══ Dataset

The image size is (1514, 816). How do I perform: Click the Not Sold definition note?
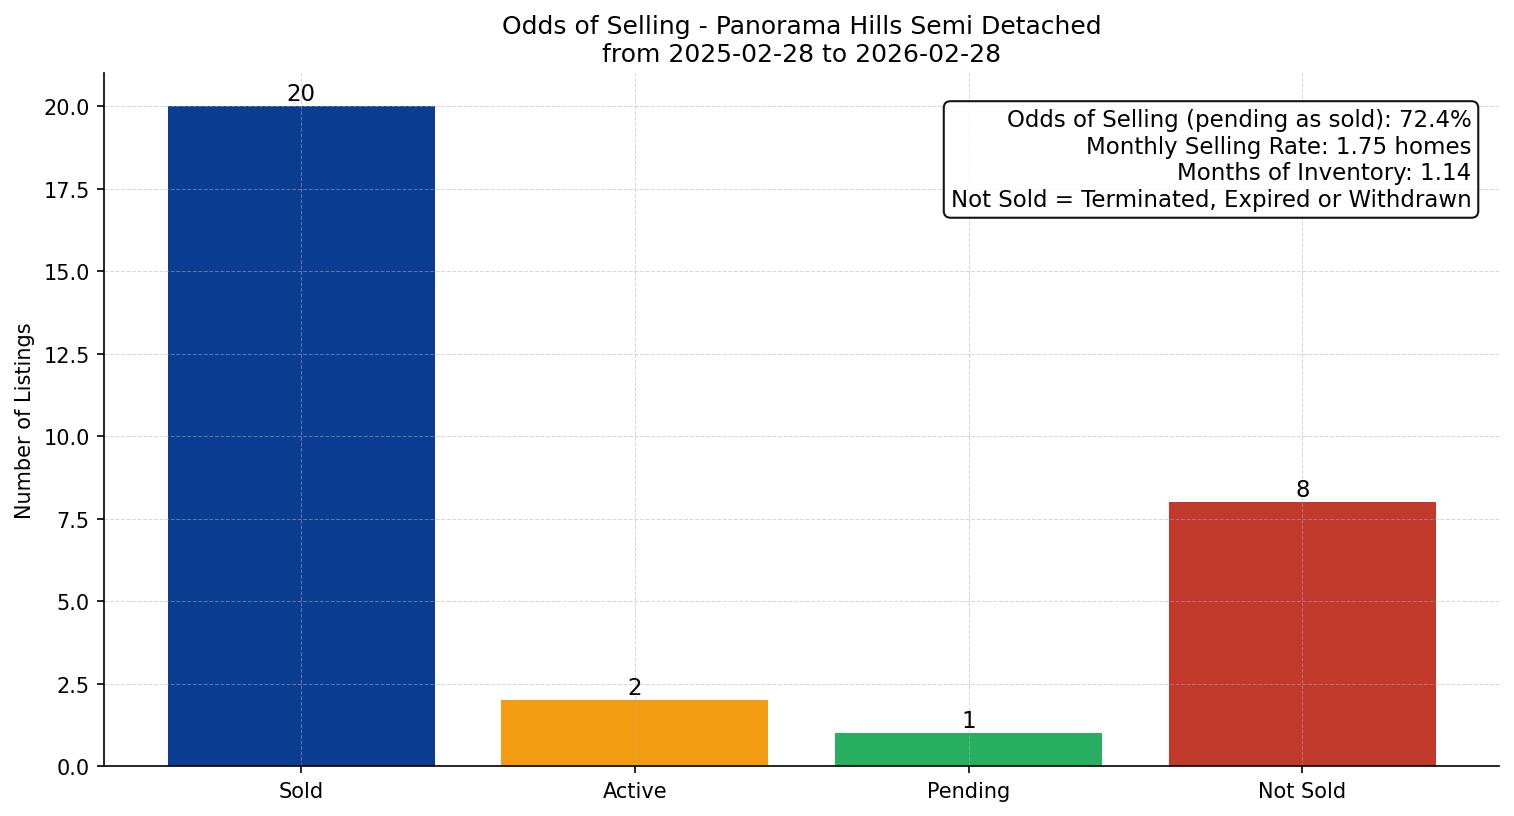(x=1210, y=199)
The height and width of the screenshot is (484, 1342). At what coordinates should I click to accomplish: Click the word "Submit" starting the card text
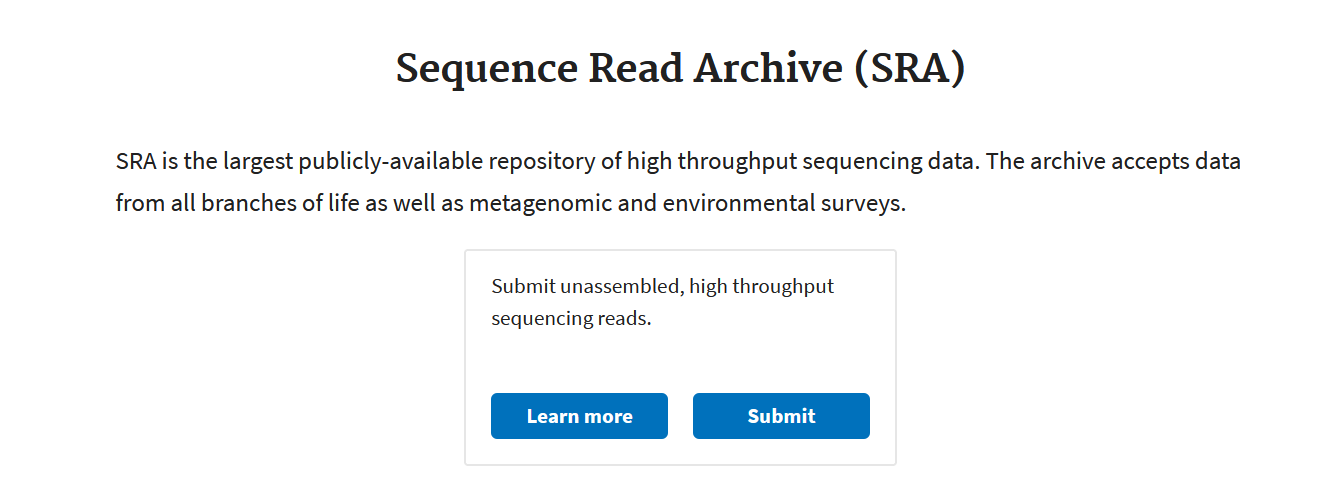(x=523, y=287)
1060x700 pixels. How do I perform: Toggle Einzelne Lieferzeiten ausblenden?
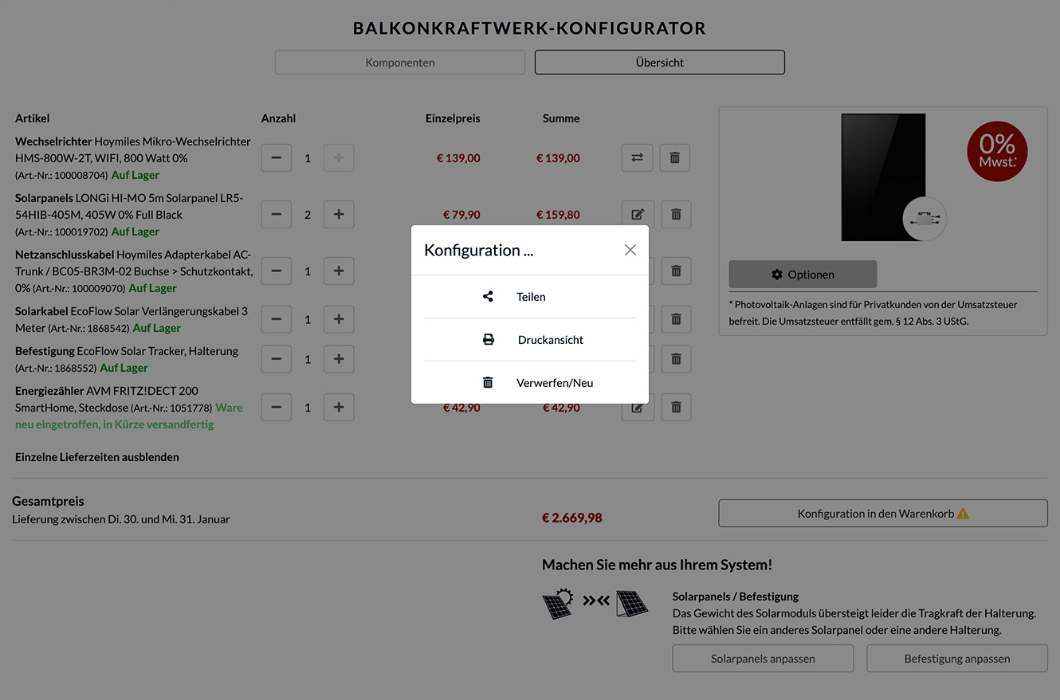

════

* _What this task involves_: Print out all the material above exactly as it appears, omitting the images.

* _Result_:
The image size is (1514, 816). How do I perform: Click the Not Sold definition note?
(x=1210, y=199)
The height and width of the screenshot is (484, 1342). At what coordinates should I click to accomplish: Click the word "Submit" starting the card text
(x=523, y=287)
1060x700 pixels. How do I perform: Toggle Einzelne Lieferzeiten ausblenden?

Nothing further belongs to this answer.